The impact of Open Banking and specifically the Second Payment Services Directive (PSD2) on the banking sector is well-understood and much discussed, with conferences, webinars, and many column inches dedicated to how it needs to be implemented and what its effects will be. Sure, banks are behind in terms of providing access to consumer bank accounts and they’ve been lambasted for their approach to educating customers on security – kudos to Anne Boden at Starling here. But this is well trodden ground.
The retail sector’s failure to adhere to and make the most of PSD2 has, by comparison, slipped by relatively unnoticed. CCgroup’s report into the issue, “Unaware, Unprepared and Paralysed: Retailer Readiness for PSD2”, in partnership with independent technical consultancy Consult Hyperion, is a unique insight into just how little retailers know about PSD2 and the meagre plans they have made to take advantage of this new regulation.
But what exactly will retailers miss out on?
PSD2 regulation is designed to foster innovation and competition in the financial services sector. Banks are required to create APIs that will allow third parties to access accounts directly—with, of course, the consumer’s explicit consent. This makes it possible, as Wired magazine put it, to pay with lightning speed and create an Amazon “One Click” for the entire internet.
For banks and card schemes like Visa and Mastercard this is a real threat. If payments no longer need to run on card scheme rails they run the risk of total irrelevance. And by providing APIs to third parties that are already trying to win market share from them, banks no longer have a monopoly on consumer financial data.
In reality, PSD2 is innovation disguised as compliance and these changes present a golden opportunity for retailers. As a minimum they can reduce the cost of card fees and by not handling card data reduce the impact of any data breach. But this just scratches at the surface.
The big shift is, however, about data. The fundamentals of PSD2 are the creation of data, payment and security-led APIs. These provide the cornerstones for delivering an engaging, yet safe and frictionless omnichannel shopping experience, with mobile at the centre.

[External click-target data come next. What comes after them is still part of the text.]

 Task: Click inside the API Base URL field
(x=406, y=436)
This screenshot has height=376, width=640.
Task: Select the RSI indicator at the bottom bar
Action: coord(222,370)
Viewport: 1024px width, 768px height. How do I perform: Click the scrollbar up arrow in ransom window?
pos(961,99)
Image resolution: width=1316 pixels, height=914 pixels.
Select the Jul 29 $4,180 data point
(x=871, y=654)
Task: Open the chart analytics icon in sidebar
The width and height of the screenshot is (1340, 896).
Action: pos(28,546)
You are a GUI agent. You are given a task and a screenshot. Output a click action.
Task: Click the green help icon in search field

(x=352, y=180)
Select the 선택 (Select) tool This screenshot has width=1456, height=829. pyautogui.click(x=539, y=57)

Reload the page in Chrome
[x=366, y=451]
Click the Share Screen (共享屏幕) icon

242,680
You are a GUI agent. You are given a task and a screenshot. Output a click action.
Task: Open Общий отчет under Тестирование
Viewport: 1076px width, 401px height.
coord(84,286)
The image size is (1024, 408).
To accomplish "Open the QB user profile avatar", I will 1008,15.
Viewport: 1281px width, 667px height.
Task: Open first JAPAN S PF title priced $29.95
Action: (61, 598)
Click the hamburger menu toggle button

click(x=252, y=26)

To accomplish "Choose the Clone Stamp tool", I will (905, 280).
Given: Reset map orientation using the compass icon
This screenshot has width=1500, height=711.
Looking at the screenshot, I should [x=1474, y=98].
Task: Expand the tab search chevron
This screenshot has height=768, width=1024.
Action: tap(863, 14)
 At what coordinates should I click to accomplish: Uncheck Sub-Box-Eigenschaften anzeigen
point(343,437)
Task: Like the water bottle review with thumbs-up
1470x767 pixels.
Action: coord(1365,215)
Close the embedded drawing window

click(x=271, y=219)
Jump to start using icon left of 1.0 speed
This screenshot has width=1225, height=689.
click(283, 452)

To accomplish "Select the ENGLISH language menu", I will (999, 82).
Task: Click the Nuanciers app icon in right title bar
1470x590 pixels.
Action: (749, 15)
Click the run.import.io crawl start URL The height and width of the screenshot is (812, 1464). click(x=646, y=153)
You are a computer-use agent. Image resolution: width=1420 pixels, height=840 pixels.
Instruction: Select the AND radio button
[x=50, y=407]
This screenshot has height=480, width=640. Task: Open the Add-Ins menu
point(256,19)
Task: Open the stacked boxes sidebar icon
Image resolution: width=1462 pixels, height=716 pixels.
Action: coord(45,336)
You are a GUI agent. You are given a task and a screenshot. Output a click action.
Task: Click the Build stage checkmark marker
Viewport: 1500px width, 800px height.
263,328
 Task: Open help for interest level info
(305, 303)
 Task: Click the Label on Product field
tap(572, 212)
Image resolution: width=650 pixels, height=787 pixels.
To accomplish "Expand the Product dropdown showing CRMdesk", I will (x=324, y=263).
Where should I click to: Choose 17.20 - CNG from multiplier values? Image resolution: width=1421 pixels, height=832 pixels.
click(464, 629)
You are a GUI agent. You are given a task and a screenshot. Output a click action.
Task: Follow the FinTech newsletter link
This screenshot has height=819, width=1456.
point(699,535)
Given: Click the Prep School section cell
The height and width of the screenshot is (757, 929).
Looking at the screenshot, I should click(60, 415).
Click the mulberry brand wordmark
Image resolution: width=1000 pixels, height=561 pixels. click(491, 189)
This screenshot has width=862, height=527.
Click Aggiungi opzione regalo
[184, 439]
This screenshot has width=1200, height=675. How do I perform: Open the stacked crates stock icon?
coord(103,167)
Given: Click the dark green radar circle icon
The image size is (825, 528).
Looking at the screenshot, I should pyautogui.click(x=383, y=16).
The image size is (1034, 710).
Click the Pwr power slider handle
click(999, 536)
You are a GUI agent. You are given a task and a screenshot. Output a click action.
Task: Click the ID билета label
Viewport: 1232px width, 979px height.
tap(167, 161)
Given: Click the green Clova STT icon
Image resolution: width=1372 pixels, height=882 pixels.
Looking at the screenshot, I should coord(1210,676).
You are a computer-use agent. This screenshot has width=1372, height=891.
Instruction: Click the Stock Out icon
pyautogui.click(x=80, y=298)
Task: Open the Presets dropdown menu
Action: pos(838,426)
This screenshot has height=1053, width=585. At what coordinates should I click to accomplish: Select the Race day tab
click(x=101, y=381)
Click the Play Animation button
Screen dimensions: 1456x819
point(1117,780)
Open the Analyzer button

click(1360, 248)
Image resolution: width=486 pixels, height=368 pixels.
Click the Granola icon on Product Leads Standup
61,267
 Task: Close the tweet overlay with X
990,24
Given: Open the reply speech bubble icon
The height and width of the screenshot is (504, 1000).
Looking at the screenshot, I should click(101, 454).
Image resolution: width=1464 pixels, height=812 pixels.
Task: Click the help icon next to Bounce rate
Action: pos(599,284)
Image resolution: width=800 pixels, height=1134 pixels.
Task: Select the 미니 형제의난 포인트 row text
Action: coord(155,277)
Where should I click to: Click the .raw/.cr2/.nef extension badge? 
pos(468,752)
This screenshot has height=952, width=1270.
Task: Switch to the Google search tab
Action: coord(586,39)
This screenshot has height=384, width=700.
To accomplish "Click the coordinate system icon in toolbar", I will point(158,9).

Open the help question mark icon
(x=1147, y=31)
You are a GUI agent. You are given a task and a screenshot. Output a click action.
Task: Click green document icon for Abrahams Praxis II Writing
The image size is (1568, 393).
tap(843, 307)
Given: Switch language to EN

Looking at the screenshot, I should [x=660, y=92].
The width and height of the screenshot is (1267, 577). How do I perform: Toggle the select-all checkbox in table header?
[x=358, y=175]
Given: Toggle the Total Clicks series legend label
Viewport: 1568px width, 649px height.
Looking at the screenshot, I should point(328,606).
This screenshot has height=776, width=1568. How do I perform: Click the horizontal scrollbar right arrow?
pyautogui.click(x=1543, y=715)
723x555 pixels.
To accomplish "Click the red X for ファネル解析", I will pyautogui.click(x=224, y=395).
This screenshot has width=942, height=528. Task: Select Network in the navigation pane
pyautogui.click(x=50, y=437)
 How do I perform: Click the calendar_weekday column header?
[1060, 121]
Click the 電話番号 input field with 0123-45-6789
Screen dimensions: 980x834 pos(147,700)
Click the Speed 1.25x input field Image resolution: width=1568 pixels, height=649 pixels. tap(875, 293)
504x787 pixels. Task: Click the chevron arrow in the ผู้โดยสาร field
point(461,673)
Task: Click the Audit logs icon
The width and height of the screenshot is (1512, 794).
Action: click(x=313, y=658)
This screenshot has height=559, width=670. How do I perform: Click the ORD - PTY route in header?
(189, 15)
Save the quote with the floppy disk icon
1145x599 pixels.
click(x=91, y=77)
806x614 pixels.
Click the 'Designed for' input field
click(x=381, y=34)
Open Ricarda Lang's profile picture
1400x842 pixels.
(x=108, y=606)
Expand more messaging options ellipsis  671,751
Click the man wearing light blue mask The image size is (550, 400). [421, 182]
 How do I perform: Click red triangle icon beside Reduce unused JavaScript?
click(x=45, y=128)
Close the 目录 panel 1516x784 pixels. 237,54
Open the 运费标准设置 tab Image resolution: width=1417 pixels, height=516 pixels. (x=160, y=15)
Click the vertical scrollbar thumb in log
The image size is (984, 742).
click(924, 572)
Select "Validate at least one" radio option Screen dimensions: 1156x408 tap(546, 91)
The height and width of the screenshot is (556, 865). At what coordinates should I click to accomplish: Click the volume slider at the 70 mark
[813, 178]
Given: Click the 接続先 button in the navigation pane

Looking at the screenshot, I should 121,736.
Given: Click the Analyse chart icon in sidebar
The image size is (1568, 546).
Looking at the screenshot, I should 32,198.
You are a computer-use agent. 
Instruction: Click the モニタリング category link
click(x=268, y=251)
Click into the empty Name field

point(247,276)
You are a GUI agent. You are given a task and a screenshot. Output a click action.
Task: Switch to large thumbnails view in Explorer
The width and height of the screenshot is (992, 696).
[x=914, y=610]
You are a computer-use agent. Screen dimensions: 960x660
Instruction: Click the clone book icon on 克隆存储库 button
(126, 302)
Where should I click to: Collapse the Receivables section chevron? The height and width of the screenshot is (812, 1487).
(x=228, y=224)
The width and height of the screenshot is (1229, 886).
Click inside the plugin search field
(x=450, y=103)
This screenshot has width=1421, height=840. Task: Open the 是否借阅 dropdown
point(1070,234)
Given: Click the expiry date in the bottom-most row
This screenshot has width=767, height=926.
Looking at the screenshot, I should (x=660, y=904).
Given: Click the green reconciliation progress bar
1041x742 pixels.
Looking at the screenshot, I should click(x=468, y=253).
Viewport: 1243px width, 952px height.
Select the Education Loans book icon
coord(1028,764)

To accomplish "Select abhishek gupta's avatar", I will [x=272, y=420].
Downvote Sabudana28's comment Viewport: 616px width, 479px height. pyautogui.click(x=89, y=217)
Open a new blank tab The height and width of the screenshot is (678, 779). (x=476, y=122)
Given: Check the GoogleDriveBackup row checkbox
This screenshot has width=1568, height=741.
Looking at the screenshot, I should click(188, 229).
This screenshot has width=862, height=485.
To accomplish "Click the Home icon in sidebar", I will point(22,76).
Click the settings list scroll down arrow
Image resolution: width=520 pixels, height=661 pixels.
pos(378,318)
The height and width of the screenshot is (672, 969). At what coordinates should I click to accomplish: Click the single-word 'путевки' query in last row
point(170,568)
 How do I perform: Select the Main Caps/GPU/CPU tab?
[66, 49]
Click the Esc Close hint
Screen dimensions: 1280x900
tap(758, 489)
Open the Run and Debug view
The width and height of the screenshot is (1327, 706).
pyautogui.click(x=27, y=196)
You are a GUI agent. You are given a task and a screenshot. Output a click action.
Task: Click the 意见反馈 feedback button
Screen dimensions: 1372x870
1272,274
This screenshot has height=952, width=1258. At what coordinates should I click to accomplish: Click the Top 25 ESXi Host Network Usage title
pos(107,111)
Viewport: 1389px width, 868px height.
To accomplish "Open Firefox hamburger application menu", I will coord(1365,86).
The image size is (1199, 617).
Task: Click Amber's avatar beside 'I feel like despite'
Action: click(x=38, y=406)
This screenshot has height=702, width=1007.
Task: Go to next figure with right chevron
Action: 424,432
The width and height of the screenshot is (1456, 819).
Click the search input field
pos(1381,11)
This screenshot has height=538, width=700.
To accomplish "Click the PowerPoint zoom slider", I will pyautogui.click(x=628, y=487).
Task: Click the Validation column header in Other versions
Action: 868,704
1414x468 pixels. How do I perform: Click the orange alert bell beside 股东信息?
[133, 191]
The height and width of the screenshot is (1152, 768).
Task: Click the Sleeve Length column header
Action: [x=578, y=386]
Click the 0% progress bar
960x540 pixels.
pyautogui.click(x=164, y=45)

But according to our research, only 16% of retailers are actively looking to take advantage of these opportunities. And a staggering 67% of retailers aren’t prepared to comply with PSD2.
While PSD2 presents opportunities, there are also threats. PSD2 cannot simply be ignored
For example, all transactions will be subject to two-factor authentication (or Strong Customer Authentication according to the directive).
Liability for fraud will rest with the party that prevents SCA from occurring, and if a retailer fails to support it, a payment will sometimes, unpredictably, be declined. Ecommerce merchants can no longer make the checkout process simpler by choosing to take liability for unauthorised payments.
Without addressing SCA, merchants will face increased abandonment and customers choosing rivals with a better checkout experience.
Luckily, retailers have some time to turn this around—the 13th January may be when PSD2 becomes law, but for SCA it’s the start of an 18-month countdown to compliance.
Only a third of retailers are ready to take action on PSD2. Our research not only details why this needs to change, but also how retail technology vendors can help educate retailers and provide solutions that address these issues.